Marcuse is the son of philosopher and critical theorist Herbert Marcuse. He was born in Berlin and immigrated to the US in 1933 at the beginning of the Third Reich. He obtained a JD from Yale Law School (1952) and a PhD from UC Berkeley in City and Regional Planning (1972). He began his career as a lawyer in New Haven and Waterbury, Connecticut, where he served on the Board of Alderman and participated in the Freedom Summer in Mississippi in 1964. After he completed his Ph.D. he became a professor of urban planning at UCLA from 1972 until 1975 and at Columbia University from 1975 to 2003. He has written extensively on the right to the city and the Occupy movement.

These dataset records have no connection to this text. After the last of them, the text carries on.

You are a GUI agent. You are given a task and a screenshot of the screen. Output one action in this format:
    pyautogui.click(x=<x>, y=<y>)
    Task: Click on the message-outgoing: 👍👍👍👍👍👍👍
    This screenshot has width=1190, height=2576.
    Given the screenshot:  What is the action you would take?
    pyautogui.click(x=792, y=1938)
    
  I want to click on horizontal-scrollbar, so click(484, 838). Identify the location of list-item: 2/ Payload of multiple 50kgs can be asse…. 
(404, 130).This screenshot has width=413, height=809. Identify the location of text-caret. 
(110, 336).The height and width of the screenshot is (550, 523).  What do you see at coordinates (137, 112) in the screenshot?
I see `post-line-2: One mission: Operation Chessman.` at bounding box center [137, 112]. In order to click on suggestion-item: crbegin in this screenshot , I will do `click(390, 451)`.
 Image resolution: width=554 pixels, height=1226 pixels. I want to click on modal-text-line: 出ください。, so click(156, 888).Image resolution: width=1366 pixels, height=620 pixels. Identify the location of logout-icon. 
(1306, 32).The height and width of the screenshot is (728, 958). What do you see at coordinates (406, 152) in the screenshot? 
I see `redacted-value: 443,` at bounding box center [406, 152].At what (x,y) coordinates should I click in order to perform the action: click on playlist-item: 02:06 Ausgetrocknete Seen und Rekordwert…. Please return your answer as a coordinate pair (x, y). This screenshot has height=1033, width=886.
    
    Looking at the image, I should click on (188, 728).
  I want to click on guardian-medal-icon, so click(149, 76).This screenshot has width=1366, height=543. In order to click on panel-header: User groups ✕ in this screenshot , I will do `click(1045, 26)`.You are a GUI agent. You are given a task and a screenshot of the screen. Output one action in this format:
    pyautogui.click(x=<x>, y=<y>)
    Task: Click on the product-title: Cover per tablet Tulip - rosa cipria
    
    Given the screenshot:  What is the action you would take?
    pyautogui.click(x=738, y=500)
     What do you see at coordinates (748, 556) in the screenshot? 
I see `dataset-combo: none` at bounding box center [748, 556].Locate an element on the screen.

Marcuse has three children with his wife Frances (née Bessler): novelist Irene Marcuse (born 1953), UC Santa Barbara history professor Harold Marcuse (born 1957), and Andrew Marcuse (born 1965).
Books and publications
- Peter Marcuse (1991). Missing Marx: A Personal and Political Journal of a Year in East Germany, 1989-1990. Monthly Review Press. ISBN 0853458278.
- Peter Marcuse (2002). Of States and Cities: The Partitioning of Urban Space. Oxford University Press. ISBN 019829719X.
- Peter Marcuse (2011). Cities for People Not for Profit: Critical Urban Theory. Taylor and Francis.
- Madden, David; Marcuse, Peter (2016). In Defense of Housing: The Politics of Crisis. Verso Books. ISBN 9781784783549.